* Action item: Below are records; give the number of their lines that hold the word "pour", and write nothing more.

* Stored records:
|---|

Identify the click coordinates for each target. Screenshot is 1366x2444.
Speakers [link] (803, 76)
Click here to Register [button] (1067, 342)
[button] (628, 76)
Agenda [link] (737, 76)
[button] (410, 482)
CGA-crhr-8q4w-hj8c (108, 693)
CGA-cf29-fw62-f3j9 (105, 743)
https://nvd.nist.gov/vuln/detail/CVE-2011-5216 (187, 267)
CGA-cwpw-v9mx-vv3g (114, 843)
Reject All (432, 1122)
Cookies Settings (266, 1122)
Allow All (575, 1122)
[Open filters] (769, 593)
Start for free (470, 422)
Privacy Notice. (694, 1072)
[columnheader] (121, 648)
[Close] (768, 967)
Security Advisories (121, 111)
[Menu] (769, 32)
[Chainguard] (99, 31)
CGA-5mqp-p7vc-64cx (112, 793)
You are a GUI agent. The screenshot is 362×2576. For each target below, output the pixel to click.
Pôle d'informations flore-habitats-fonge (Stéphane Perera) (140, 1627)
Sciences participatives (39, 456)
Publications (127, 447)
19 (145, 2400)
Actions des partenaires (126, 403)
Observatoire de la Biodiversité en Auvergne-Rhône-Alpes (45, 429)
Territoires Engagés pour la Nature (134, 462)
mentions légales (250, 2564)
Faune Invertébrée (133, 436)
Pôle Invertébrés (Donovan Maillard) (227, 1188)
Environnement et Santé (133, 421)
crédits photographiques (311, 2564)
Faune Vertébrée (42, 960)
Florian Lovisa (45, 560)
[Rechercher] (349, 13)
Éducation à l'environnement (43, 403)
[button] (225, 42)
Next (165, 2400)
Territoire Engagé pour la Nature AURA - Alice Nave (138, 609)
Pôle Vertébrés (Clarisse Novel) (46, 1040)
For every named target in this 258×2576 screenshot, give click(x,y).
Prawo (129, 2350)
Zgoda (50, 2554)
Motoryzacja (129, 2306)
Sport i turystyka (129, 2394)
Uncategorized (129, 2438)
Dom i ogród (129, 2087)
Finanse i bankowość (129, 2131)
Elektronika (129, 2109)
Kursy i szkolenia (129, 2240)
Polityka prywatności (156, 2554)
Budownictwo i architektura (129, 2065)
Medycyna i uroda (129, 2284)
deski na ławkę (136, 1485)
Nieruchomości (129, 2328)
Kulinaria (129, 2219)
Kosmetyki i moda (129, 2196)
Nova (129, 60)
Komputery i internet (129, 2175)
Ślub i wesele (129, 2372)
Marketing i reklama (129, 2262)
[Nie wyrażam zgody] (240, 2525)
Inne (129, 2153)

|---|

* Completed task: 2